The issue here is that AT ALL TIMES the system needs to ensure that the filesystem is in some semblance of a consistent state. So for each file, it needs to :
• find some empty space and allocate it - and make sure that anyting else looking for space now knows that it's not free
• copy the data into that free space
• add all the information that the filesystem needs in order to know where the file it etc
• add in all the other stuff about the file - attributes, directory entry, and so on.
Yes, in theory you could write code that would recognise that you are copying a million tiny files - and do each step a million times before moving onto the next step - but that would be relatively complicated code compared to doing "for each of a million files, do this standard process".
So yes, if you copy your ZIP file, there's one space allocation, one data copy, one metadata creation and update. But when you copy the files individually, each of those steps will be performed for each file.
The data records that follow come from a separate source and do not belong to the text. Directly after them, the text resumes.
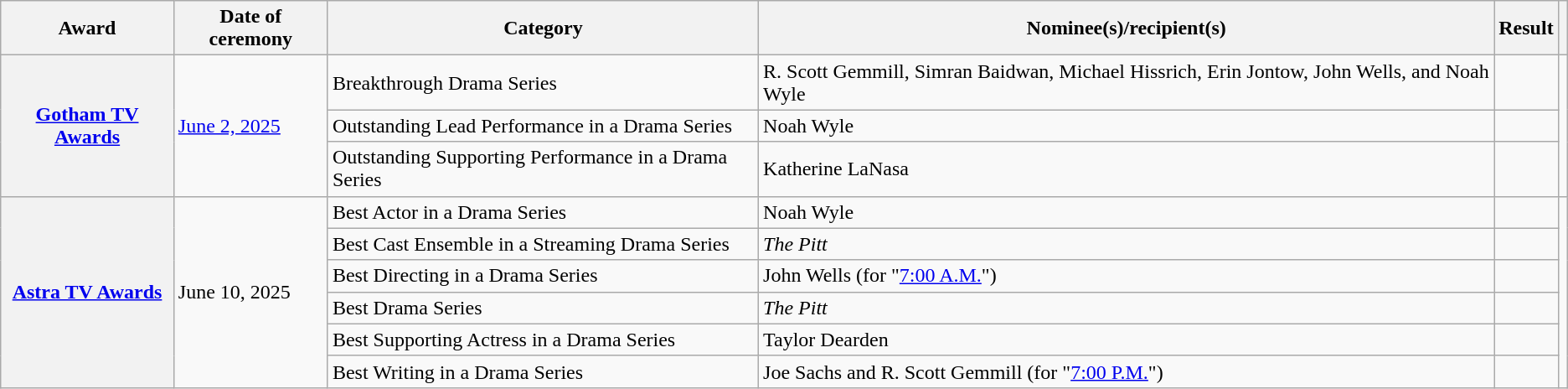
Best Actor in a Drama Series (543, 212)
Best Drama Series (543, 307)
June 2, 2025 (250, 126)
Breakthrough Drama Series (543, 82)
Outstanding Supporting Performance in a Drama Series (543, 169)
John Wells (for "7:00 A.M.") (1127, 276)
Best Cast Ensemble in a Streaming Drama Series (543, 244)
Category (543, 28)
Result (1526, 28)
Outstanding Lead Performance in a Drama Series (543, 126)
Gotham TV Awards (87, 126)
R. Scott Gemmill, Simran Baidwan, Michael Hissrich, Erin Jontow, John Wells, and Noah Wyle (1127, 82)
Award (87, 28)
June 10, 2025 (250, 291)
Nominee(s)/recipient(s) (1127, 28)
Best Writing in a Drama Series (543, 371)
Best Supporting Actress in a Drama Series (543, 339)
Katherine LaNasa (1127, 169)
Astra TV Awards (87, 291)
Best Directing in a Drama Series (543, 276)
Date of ceremony (250, 28)
Taylor Dearden (1127, 339)
Joe Sachs and R. Scott Gemmill (for "7:00 P.M.") (1127, 371)
Detect which cell encompasses the target text, then output its [X, Y] center coordinate. 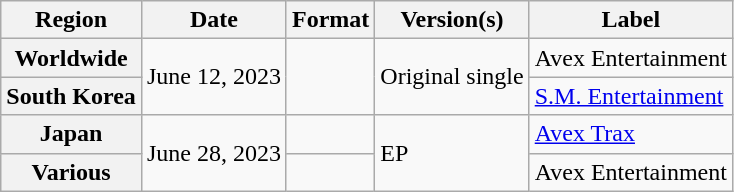
Various [72, 172]
S.M. Entertainment [630, 96]
June 12, 2023 [214, 77]
June 28, 2023 [214, 153]
Worldwide [72, 58]
EP [452, 153]
Version(s) [452, 20]
Label [630, 20]
Date [214, 20]
Avex Trax [630, 134]
Format [330, 20]
Original single [452, 77]
South Korea [72, 96]
Region [72, 20]
Japan [72, 134]
Detect which cell encompasses the target text, then output its (X, Y) center coordinate. 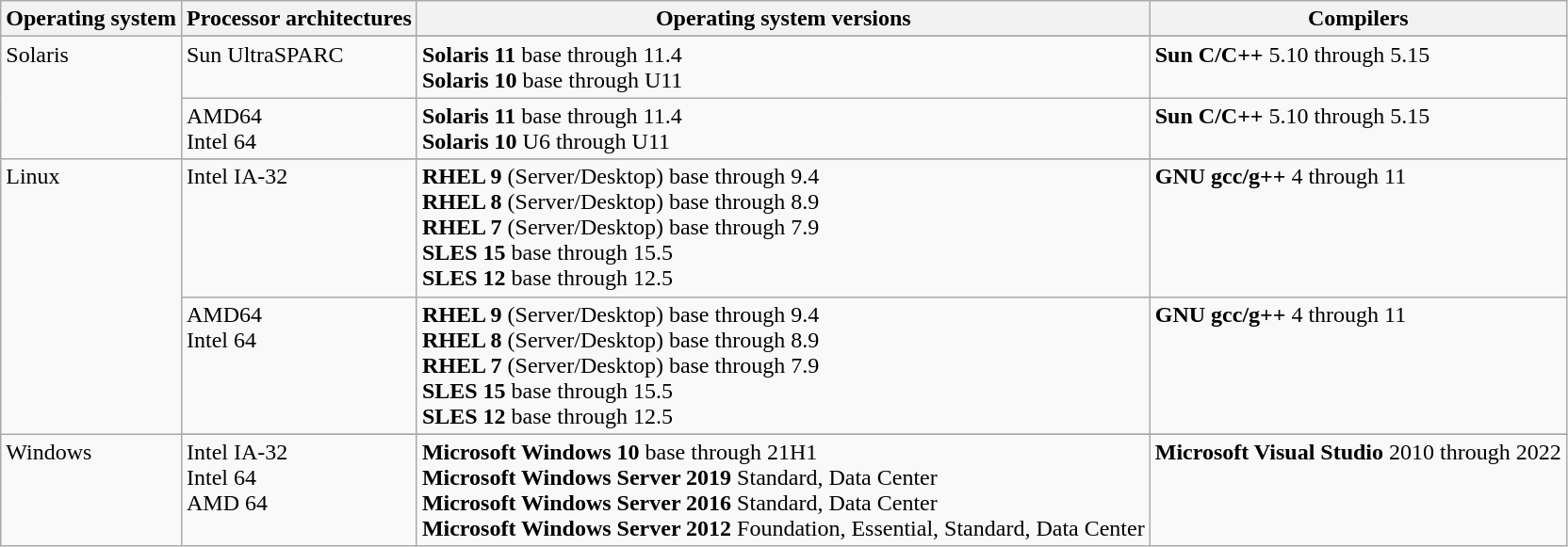
Solaris 11 base through 11.4Solaris 10 base through U11 (783, 68)
Windows (91, 490)
Microsoft Visual Studio 2010 through 2022 (1358, 490)
Solaris 11 base through 11.4Solaris 10 U6 through U11 (783, 128)
Processor architectures (299, 19)
Intel IA-32Intel 64AMD 64 (299, 490)
Linux (91, 297)
Solaris (91, 98)
Operating system versions (783, 19)
Operating system (91, 19)
Sun UltraSPARC (299, 68)
Intel IA-32 (299, 228)
Compilers (1358, 19)
Determine the [X, Y] coordinate at the center of the cell enclosing the given text.  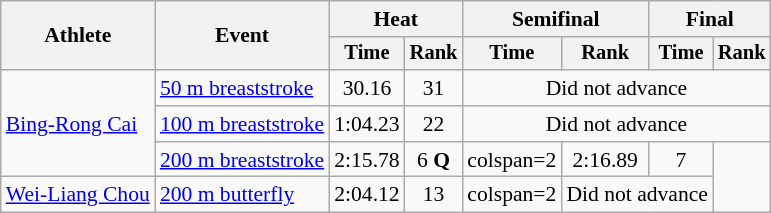
200 m butterfly [242, 195]
100 m breaststroke [242, 124]
2:16.89 [605, 160]
13 [434, 195]
22 [434, 124]
200 m breaststroke [242, 160]
7 [681, 160]
2:15.78 [366, 160]
Semifinal [556, 19]
2:04.12 [366, 195]
6 Q [434, 160]
50 m breaststroke [242, 88]
Wei-Liang Chou [78, 195]
Event [242, 36]
30.16 [366, 88]
Final [710, 19]
Bing-Rong Cai [78, 124]
1:04.23 [366, 124]
Athlete [78, 36]
Heat [396, 19]
31 [434, 88]
Locate the cell with the specified text and output its [X, Y] center coordinate. 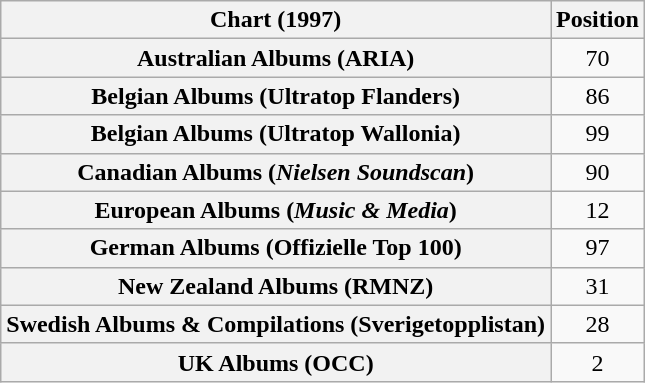
Chart (1997) [276, 20]
Australian Albums (ARIA) [276, 58]
Belgian Albums (Ultratop Wallonia) [276, 134]
UK Albums (OCC) [276, 362]
99 [598, 134]
97 [598, 248]
90 [598, 172]
31 [598, 286]
European Albums (Music & Media) [276, 210]
Canadian Albums (Nielsen Soundscan) [276, 172]
86 [598, 96]
70 [598, 58]
New Zealand Albums (RMNZ) [276, 286]
12 [598, 210]
Position [598, 20]
German Albums (Offizielle Top 100) [276, 248]
Belgian Albums (Ultratop Flanders) [276, 96]
Swedish Albums & Compilations (Sverigetopplistan) [276, 324]
28 [598, 324]
2 [598, 362]
Provide the [X, Y] coordinate of the cell's center where the given text is located.  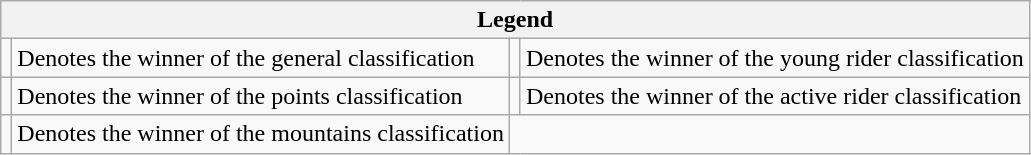
Legend [516, 20]
Denotes the winner of the active rider classification [774, 96]
Denotes the winner of the general classification [261, 58]
Denotes the winner of the mountains classification [261, 134]
Denotes the winner of the young rider classification [774, 58]
Denotes the winner of the points classification [261, 96]
Pinpoint the cell where the given text exists, returning its [X, Y] midpoint coordinate. 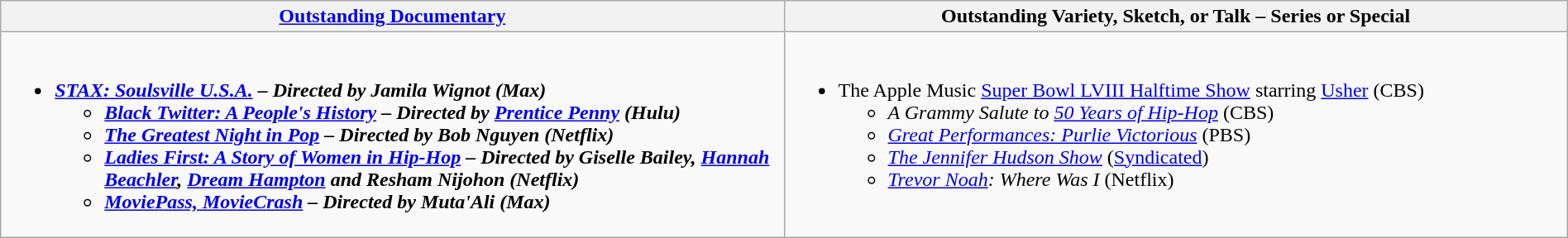
Outstanding Variety, Sketch, or Talk – Series or Special [1176, 17]
Outstanding Documentary [392, 17]
Pinpoint the cell where the given text exists, returning its (x, y) midpoint coordinate. 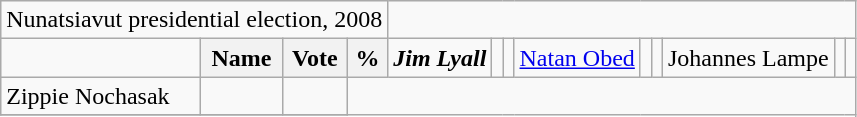
Vote (314, 58)
% (367, 58)
Natan Obed (577, 58)
Zippie Nochasak (101, 96)
Jim Lyall (440, 58)
Nunatsiavut presidential election, 2008 (194, 20)
Name (242, 58)
Johannes Lampe (748, 58)
Capture the cell that displays the provided text and extract its (X, Y) central coordinate. 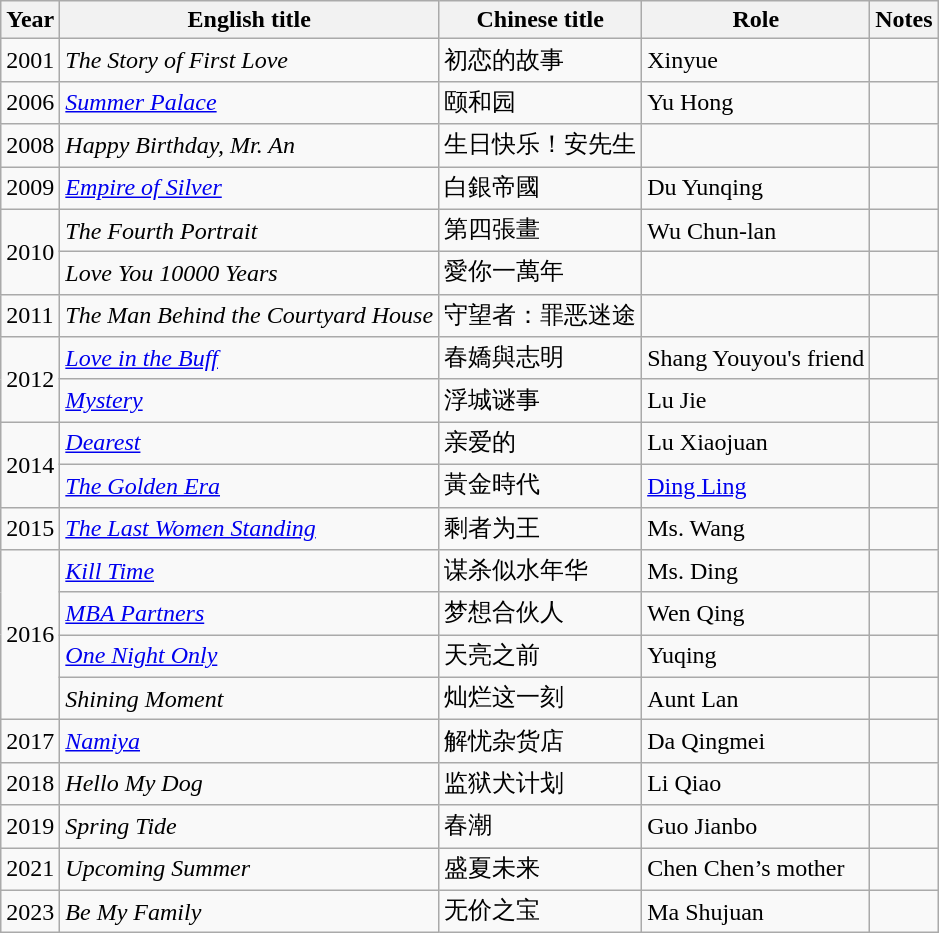
Role (756, 20)
第四張畫 (540, 230)
2016 (30, 635)
黃金時代 (540, 486)
The Story of First Love (250, 60)
2009 (30, 188)
Wen Qing (756, 614)
2008 (30, 146)
2021 (30, 870)
解忧杂货店 (540, 742)
浮城谜事 (540, 400)
Lu Jie (756, 400)
2011 (30, 316)
Summer Palace (250, 102)
Spring Tide (250, 826)
The Man Behind the Courtyard House (250, 316)
Kill Time (250, 572)
2001 (30, 60)
Shang Youyou's friend (756, 358)
Ms. Ding (756, 572)
English title (250, 20)
颐和园 (540, 102)
2010 (30, 252)
2015 (30, 528)
Ms. Wang (756, 528)
The Last Women Standing (250, 528)
Upcoming Summer (250, 870)
Aunt Lan (756, 698)
MBA Partners (250, 614)
Empire of Silver (250, 188)
守望者：罪恶迷途 (540, 316)
Year (30, 20)
白銀帝國 (540, 188)
Du Yunqing (756, 188)
Chen Chen’s mother (756, 870)
The Golden Era (250, 486)
Chinese title (540, 20)
Xinyue (756, 60)
春嬌與志明 (540, 358)
2014 (30, 464)
Wu Chun-lan (756, 230)
亲爱的 (540, 444)
One Night Only (250, 656)
生日快乐！安先生 (540, 146)
Happy Birthday, Mr. An (250, 146)
天亮之前 (540, 656)
Yuqing (756, 656)
2017 (30, 742)
Yu Hong (756, 102)
Shining Moment (250, 698)
愛你一萬年 (540, 274)
Be My Family (250, 912)
Love in the Buff (250, 358)
谋杀似水年华 (540, 572)
Guo Jianbo (756, 826)
梦想合伙人 (540, 614)
剩者为王 (540, 528)
2019 (30, 826)
无价之宝 (540, 912)
初恋的故事 (540, 60)
2023 (30, 912)
Hello My Dog (250, 784)
Lu Xiaojuan (756, 444)
盛夏未来 (540, 870)
2018 (30, 784)
Namiya (250, 742)
灿烂这一刻 (540, 698)
2012 (30, 380)
Notes (904, 20)
Dearest (250, 444)
The Fourth Portrait (250, 230)
Love You 10000 Years (250, 274)
Ma Shujuan (756, 912)
2006 (30, 102)
Mystery (250, 400)
Da Qingmei (756, 742)
Li Qiao (756, 784)
Ding Ling (756, 486)
监狱犬计划 (540, 784)
春潮 (540, 826)
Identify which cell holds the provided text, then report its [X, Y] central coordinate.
If you take a step back, it would be "rather difficult" to reliably handle your "copy a million files more efficiently" process. The main issue is that the filesystem code (the bit that's doing all these complicated updates to the filesystem data structures) doesn't know what's being copied. Typically you'll invoke a user space program that does the "for each of a million files; copy it" part - and there are a number of different user space programs you might use. Underneath that, the filesystem code just gets a call via a standard API that (in effect) says "here's a chunk of data, please write it to a file to be called ..." - so all it can do is create each file when it's told to.
To do the more efficient "allocate space for a million files, copy the data into that space, create all the file metadata for those files" process could be done - but it would be harder to do and hence more error prone.
You could write your copy program so that it will :
• Call the appropriate API to create each file and specify how big it will be
• Copy the data into each file
• Set the metadata on each file
• Close all the files
Sonds simple - but you need to consider system constraints such as limits on open files. So next you end up having to split large lists of files into smaller groups, and so the task gets more and more corener cases to handle.
Caching complicates the process, as does journalling. Once you have caching, then you have the risk that data you have written into the filesystem doesn't get written to the disk (eg, on power failure) - and worse, that some of it might while other parts didn't, and potentially with the data handled out of order.
So for example, it would be possible for the directory entry to be created etc - but without all the data actually having been written into the file. So the user sees a file (after things have been cleaned up after the power failure) - but what's in it isn't what should be in it. This is just a simplistic example.
So journalling deals with this by writing a journal of what's being changed so that after the crash, the journal can be used to either complete a process or roll back those bits that did happen - so either the file was copied, or it wasn't, no "it's there but it's corrupt" options. Again, somewhat over simplistic but you should get the idea.
But journalling adds considerably to the disk I/O needed - there's no free lunch, what you gain in filesystem resilience you lose in performance. Different types of filesystem have different tradeoffs in things like this.